"Das Ziel ist es, die Meisterschaft zu gewinnen. Ich persönlich halte es für mich realistisch unter die ersten Drei der Meisterschaft zu kommen", hatte Martin Tomczyk zu Beginn der Saison erneut seine altbekannten Zielsetzungen offenbart. Es fiel schwer, sie ernst zu nehmen, schien Tomczyk doch zunächst nahtlos an das Vorjahr anzuknüpfen: An guten Tagen - und als solche konnten 2006 die ersten vier Rennsonntage bezeichnet werden - schaffte es Martin Tomczyk in die Punkteränge; die wahren Lorbeeren ernteten bei den Ingolstädtern jedoch die Teamkollegen. Die Vorstellungen künftiger Champions sahen anders aus.

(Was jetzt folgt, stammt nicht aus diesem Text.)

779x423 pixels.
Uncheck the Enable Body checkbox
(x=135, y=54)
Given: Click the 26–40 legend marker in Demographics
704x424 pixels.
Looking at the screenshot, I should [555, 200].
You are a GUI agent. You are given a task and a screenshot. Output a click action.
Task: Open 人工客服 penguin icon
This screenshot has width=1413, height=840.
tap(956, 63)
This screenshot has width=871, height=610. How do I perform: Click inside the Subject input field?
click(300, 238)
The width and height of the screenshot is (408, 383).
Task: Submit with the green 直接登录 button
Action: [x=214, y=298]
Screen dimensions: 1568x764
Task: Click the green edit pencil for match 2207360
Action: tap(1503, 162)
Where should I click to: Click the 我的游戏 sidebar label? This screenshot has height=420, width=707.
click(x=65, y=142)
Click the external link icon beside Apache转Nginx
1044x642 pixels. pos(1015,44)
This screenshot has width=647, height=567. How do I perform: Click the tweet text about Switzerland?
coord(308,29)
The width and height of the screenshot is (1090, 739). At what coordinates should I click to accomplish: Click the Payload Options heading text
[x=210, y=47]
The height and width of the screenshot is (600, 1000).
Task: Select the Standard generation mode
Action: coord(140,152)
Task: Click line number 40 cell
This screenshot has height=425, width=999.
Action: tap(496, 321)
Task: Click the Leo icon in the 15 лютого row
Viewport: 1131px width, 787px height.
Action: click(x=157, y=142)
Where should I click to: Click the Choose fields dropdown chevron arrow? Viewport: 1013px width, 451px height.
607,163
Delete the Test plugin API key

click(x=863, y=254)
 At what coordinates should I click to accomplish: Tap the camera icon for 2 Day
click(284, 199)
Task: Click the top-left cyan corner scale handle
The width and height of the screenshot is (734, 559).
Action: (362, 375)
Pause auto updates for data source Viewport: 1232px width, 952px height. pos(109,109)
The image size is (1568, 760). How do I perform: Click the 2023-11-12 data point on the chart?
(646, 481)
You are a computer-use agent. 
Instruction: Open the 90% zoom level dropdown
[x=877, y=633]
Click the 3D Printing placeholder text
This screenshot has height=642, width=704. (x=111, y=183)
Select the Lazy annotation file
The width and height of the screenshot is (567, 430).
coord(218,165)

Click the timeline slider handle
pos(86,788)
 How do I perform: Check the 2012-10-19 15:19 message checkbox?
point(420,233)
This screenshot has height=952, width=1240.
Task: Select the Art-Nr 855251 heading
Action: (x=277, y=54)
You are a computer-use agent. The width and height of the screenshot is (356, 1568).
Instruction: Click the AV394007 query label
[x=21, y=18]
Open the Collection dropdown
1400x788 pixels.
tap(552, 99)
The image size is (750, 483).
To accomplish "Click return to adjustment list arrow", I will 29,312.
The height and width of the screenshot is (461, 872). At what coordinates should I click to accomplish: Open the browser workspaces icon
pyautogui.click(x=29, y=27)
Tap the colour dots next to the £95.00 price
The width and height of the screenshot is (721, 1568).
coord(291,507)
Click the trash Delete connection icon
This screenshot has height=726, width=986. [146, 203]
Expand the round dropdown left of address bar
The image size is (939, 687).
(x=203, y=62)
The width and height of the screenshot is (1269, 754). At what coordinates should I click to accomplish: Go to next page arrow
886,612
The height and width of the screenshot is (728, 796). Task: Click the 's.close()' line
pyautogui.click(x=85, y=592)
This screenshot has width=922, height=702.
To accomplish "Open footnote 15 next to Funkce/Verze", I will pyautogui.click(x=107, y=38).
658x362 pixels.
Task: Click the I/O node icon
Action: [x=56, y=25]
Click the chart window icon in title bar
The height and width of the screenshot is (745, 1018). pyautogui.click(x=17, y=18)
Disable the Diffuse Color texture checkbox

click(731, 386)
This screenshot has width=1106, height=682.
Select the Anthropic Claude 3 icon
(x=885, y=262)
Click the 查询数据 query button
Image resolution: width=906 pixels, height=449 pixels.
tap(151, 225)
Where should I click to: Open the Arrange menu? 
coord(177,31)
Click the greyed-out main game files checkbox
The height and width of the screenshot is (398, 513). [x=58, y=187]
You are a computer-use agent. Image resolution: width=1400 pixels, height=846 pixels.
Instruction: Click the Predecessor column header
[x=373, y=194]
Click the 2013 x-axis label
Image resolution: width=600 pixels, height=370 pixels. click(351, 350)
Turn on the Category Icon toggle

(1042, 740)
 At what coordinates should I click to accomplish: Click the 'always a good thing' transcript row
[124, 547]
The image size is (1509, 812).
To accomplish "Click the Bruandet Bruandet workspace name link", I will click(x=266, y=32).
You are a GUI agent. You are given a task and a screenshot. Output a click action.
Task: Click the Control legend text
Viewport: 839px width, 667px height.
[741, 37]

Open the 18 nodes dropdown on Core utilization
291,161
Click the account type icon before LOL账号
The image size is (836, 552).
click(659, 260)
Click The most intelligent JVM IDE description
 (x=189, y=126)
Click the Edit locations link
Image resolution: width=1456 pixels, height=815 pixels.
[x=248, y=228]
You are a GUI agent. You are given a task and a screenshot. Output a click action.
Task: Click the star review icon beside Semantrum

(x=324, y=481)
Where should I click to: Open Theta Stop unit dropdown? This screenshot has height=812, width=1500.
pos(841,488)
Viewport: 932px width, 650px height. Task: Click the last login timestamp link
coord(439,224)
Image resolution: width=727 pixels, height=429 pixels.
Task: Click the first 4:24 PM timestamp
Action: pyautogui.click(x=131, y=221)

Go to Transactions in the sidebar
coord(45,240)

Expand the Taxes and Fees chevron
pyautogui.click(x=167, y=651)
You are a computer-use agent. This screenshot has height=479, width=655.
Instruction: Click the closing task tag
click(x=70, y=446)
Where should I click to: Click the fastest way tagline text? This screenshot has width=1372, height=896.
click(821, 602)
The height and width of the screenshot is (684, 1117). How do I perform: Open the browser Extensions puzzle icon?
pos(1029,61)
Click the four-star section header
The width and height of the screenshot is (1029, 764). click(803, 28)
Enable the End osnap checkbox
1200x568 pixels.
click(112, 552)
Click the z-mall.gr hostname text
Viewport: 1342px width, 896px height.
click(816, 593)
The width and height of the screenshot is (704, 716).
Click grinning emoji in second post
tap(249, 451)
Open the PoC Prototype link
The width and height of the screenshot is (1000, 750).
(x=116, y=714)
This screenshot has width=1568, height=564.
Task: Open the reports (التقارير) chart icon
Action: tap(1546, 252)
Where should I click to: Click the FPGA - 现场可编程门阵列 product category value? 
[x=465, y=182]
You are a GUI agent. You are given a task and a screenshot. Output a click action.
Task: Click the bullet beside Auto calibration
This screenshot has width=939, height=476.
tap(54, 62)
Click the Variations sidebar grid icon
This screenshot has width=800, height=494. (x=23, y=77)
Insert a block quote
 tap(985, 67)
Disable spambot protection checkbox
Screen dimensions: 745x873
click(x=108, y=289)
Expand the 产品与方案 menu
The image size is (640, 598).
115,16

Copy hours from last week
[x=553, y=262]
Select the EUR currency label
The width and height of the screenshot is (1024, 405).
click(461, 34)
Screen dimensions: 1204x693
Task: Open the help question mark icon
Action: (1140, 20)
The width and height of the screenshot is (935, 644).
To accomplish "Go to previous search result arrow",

Wenige Wochen später steht Martin Tomczyk in gänzlich anderem Licht da: Drei Mal in Folge brachte es der Rosenheimer auf das Podest - was außer ihm nur die beiden Meisterschaftsanwärter Bernd Schneider und Tom Kristensen zu Stande brachten. Souverän errang der langjährige Abt-Audi-Pilot in Barcelona seine erste Pole Position seit 2004 und ließ seinen ersten Renntriumph folgen. Die aktuelle Saison steht exemplarische für die radikalen Imagewechsel, die der heute 24-jährige seit seinem DTM-Einstieg im Jahre 2001 immer wieder vollzieht...

2001: Der klassische Rookie

Mit einem Ausfall beim Saisonauftakt in Hockenheim beginnt für Martin Tomczyk das Abenteuer DTM. Ausgerechnet als beim zweiten Saisonlauf ein gewisser Mattias Ekström zum Abt-Audi-Team stößt, wächst Tomczyk erstmals über sich hinaus: Während Teamkollege Laurent Aiello auf dem Nürburgring den ersten Sieg für Abt-Audi einfährt, wird Tomczyk auf Rang vier zweitbester Abt-Pilot - und fährt zugleich die Schnellste Rennrunde. Nach konstanten Punkteplatzierungen bis zur Saisonhalbzeit kommt Tomczyk das gewisse Quäntchen "Anfängerglück" abhanden: Auf weitere Punkte wartet der 19-Jährige vergeblich. Die wechselhaften Vorstellungen eines klassischen Rookies...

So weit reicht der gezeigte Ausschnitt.